In the past, measuring the success of the end transaction was the primary focus of customer insights programs. IoT data, which comes from the interconnected network of smart technology, gives businesses the power to understand the entire customer journey. Most organisations don’t realise the power of the data they already have at their disposal and the data from connected devices will only increase the volume and value of those data assets.

Retail shopping is a great example of this power. Retailers – using sensors communicating with an app on a customer’s mobile phone – can see when someone enters a store, what products they spend time considering versus those they only glance at, how long they stay in the shop and possibly even where they go after leaving. Combined with online metrics, this data can allow businesses to understand a customer’s habits and provide customised deals shoppers will appreciate.

IoT-connected devices don’t just measure what customers do, but how they feel. Using wearable technology, organisations could link physiological changes to real-world experiences in order to better understand pain points across the customer journey. For example, mPath has developed wrist sensors that can measure the stress levels of customers whilst they shop, providing insight into when customers are happy or unhappy as they move through a physical store².

2. Knowledge from speech analytics

The internet is lifting off the screen and becoming embedded into our daily lives. By 2020, 30% of web browsing sessions will be done without a screen³. Smart devices such as Google Home and other voice assistants are removing the need for hands or eyes when browsing. This continuous dialogue between brands and consumers is enabled by speech analytics – the quickly-advancing field of technology that helps businesses interpret dialogue for meaningful insights.

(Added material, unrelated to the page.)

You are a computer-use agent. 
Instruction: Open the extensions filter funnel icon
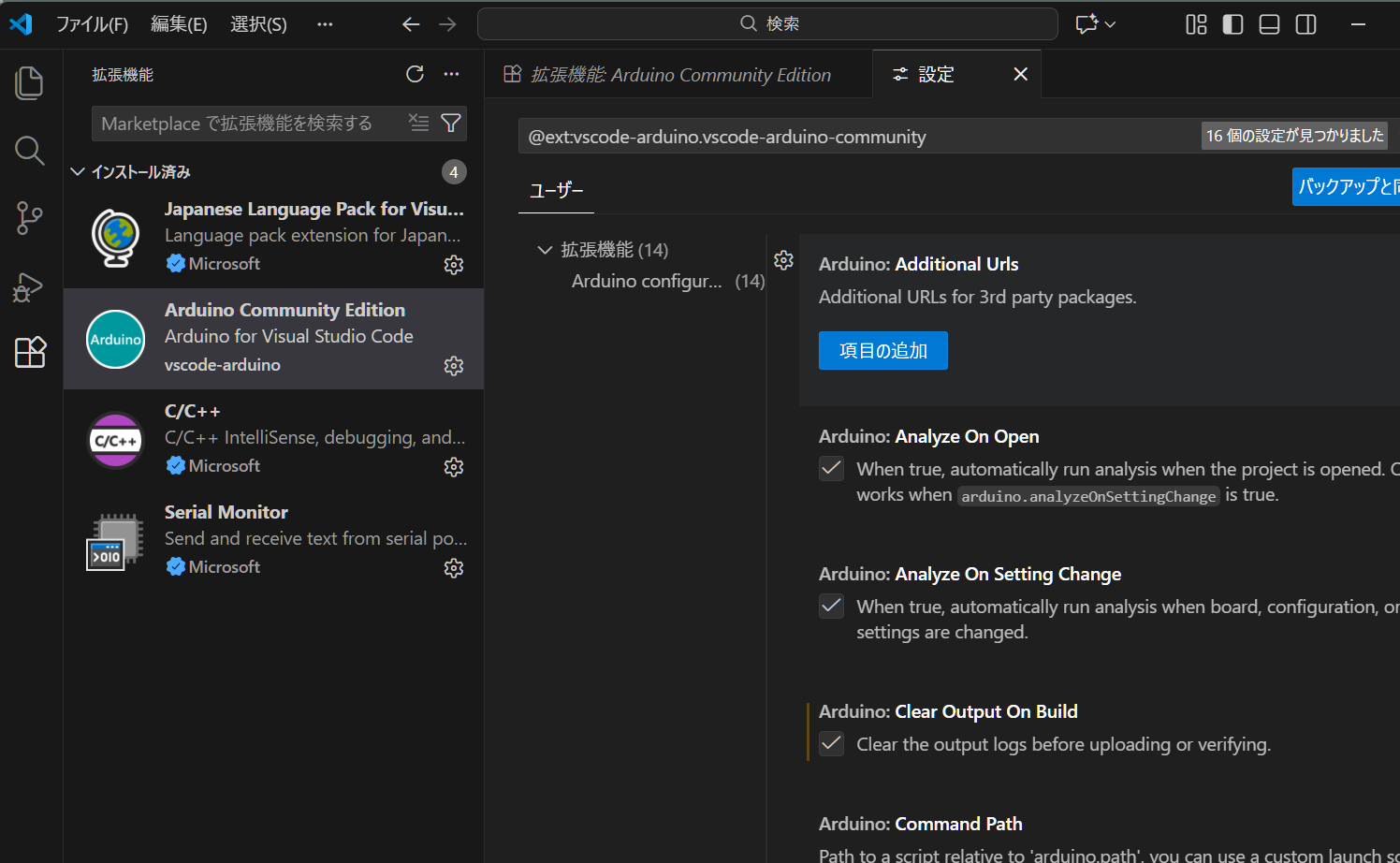(451, 123)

The data from conversations with digital assistants can be collated to provide a rich view of the customer. This may eventually culminate in devices in the home that are continuously listening to develop a deep insight into customer lives. Imagine if your home voice assistant could recommend a book to improve your child’s piano skills on ‘hearing’ the odd chord out of key, or suggest a training manual when it hears you training the dog to sit.

If a customer allows the data from their virtual assistant to be shared, what need is there for a survey?

3. Knowledge through visual listening tools

Organisations can take advantage of visuals as well. Enter deep learning visual listening platforms that use AI to see via image or video classification and facial recognition. While analysing text-based social media feeds can be valuable to organisations looking to encourage promoters and negate detractors, this listening needs to adapt for the visual generations who communicate in, and respond more to, images as opposed to text.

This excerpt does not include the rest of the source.